We din 'alf give them town lads a pasting up Catterick, din we?
Where shall I put this dirty nappy?
In my day . . .
Vincent McLoughlin
Actually, we find that most people prefer it to the real thing.
I just sense that if we hold hands he'll manifest himself.
W J Webster
Hello . . . yes, it's me . . . I'll have to speak up. I'm at a party.
Ian Birchall
. . . Star Wars . . .
Nicholas Hodgson
Robin's waxing positively lyrical about married life.
Ian Watson
And then Giggsy said . . .
Gordon Gwilliams
Let x be the unknown variable in the equation.
John O'Byrne
The signed copies are on the table.
N Syrett
. . . and later we could all visit my website.
. . . dot com.
Colin Spackman
Better out than in, eh?
Nick Thomas
. . . underarm deodorant is only for cissies . . .
Anne Du Croz
I feel wasps have as much right to life as we have.

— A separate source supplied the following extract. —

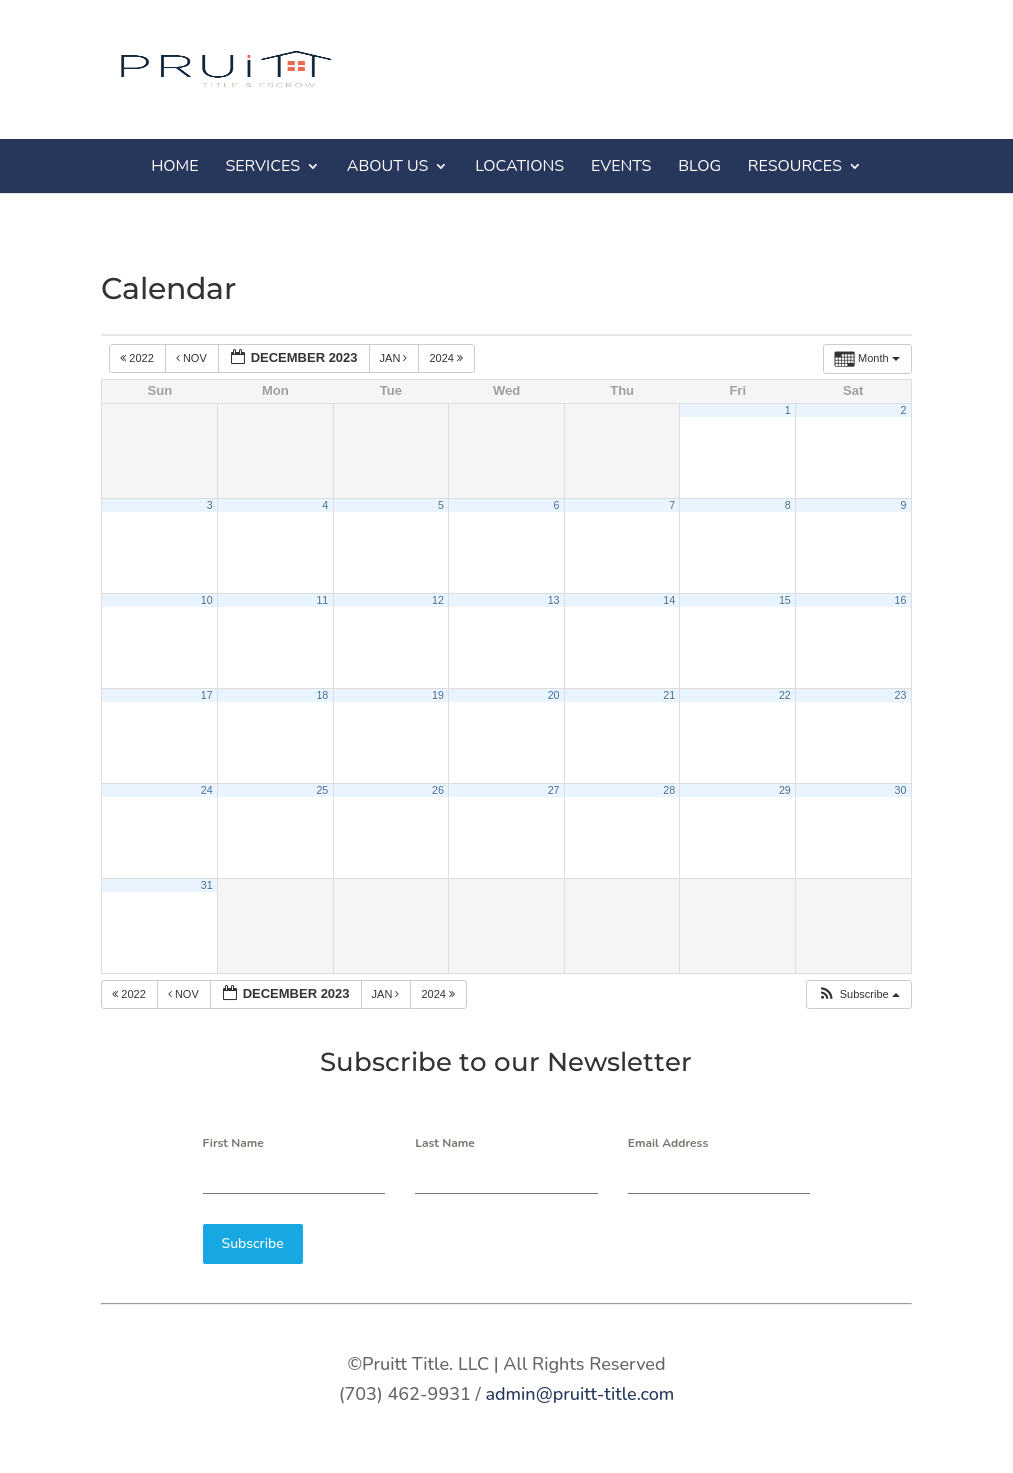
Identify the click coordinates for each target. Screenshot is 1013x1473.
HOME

He's not doing any harm under the sideboard.
There is a way out across the roof if it becomes necessary.
Prue Sheldon
A just war, I thought . . . oh, and here's George, who'll be able to tell us exactly why.
Megan Davies
What's your opinion, Dr Paisley?
Something's the matter with the clipboard.
J R Till
. . . comfortable with my sexuality . . .
S D Millington
Elderberry or dandelion?
David Barton
What's it like, exactly, flying in Economy?
. . . downshifted to a smallholding near Stroud to grow organic . . .
Yes, a little place in the real France profonde.
Derek Morgan
This parrot is no more. It is deceased. It is an ex-parrot . . .
David Silverman
If the roof fell in on this party it would set back welfare reform five years.
Who says the art of conversation is dead?
Nick MacKinnon
No 3594 Set by George Cowley
Francis Gilbert wrote in the New Statesman of "the morass of conflicting information, feelings and thoughts that the mind trawls through at any given moment".
We'd like you to send in no more than 200 words of just such a stream of consciousness from the mind of any person of note. Entries to be in by 2 September.